You get some idea of what Soo Hoon must have been through when you thumb through her book, the royalties of which go to the Singapore Cancer Society. In it, she writes of crying in her car while rushing to Gleneagles Hospital after she was told that a “shadow” had been found in Sam’s chest X-ray, and of how Sam saw her “sobbing uncontrollably at the back of the house” after doctors confirmed that it was a malignant tumour.
This shadow of cancer is cast elsewhere in her family too: She reveals that her mum died of breast cancer nearly 30 years ago when Soo Hoon first started working, “before she could see my first pay cheque”. And, in her book, Soo Hoon talks of her fear and anxiety after both she and her sister had a cancer scare the same time that Sam was undergoing chemotherapy, when their mammogram results came back abnormal and they both had biopsies done. The scare turned out to be a false alarm.
She would not have thought of writing the book, she explains, if not for “a sign from God”—after three people encouraged her on three separate occasions to do so, she asked God for a fourth as confirmation. It came soon after. A devout Christian, her strong faith is apparent throughout the book. Yet she hopes that non-Christians are also able to find the book “useful and encouraging, that we should value our relationships and get our priorities right”.
She updates us on Sam, and beams through her tears, of how Sam insisted on popping painkillers and returning to school five days after an operation to remove a 3cm tumour by “sawing through his sternum” (breastbone). She says: “I would not have been able to handle Sam’s illness and relapse if not for God. That’s the honest truth. And this time round, how I’ve reacted to it is quite different; I’m a lot more at peace.”
Mother and son share a mutual respect for the other’s inner strength. Sam says that while his mother has been “more deeply emotionally affected” by his cancer than he is and that he has had “to comfort her”, he soon realised that her “support, even though she was so deeply affected, is more a measure of her strength, and that she was stronger than I was in many ways”. “I guess it takes real strength to overcome that kind of grief and just remain so positive.”

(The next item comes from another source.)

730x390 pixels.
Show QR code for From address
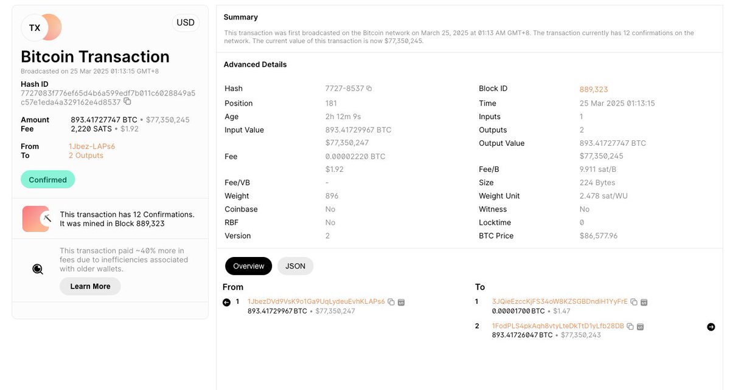pos(402,302)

For all she has accomplished so far, it’s apparent that motherhood gives Soo Hoon the most satisfaction. Brushing off tears, she says: “Frankly, of the many roles that I play – career woman, wife, sister, daughter – being a mother has given me the greatest challenge and the greatest blessing. It’s both joy and pain, a lot of tears and a lot of laughter too.” HW
A model student at Raffles Girls’ and Raffles Institution, Lim Soo Hoon later won a prestigious Colombo Plan Scholarship to do her Bachelor of Economics at the University of Adelaide.
She joined the elite Administrative Service in 1981, and had stints in the ministries of Trade and Industry, Communications and Information, and Labour, later becoming Registrar of Vehicles in 1991. She was awarded her Master’s in Public Administration in 1993 from Harvard University, made dean of the Civil Service College and later held senior positions in the Public Service Division.
In 1999, she became the first female permanent secretary in Singapore, of the then Ministry of Community Development, overseeing policies such as the President’s Challenge. She was awarded a Public Administration Medal (Gold) in 2004. The next year, she became permanent secretary of the PSD.
Among the many hats she wears is chairman of the National Library Board. She once quoted the Roman philosopher Cicero at the soft launch of the National Library: “If you have a garden and a library, you have everything you need.”
“I’m not a superwoman and I don’t think anyone can be a superwoman. You just have to be clear of what you’re good at, what you’re not, then outsource the rest! I’m a terrible homemaker. You can’t be 100 per cent everywhere… So never try to be a superwoman, you’ll never succeed! You’re only going to stress yourself out.”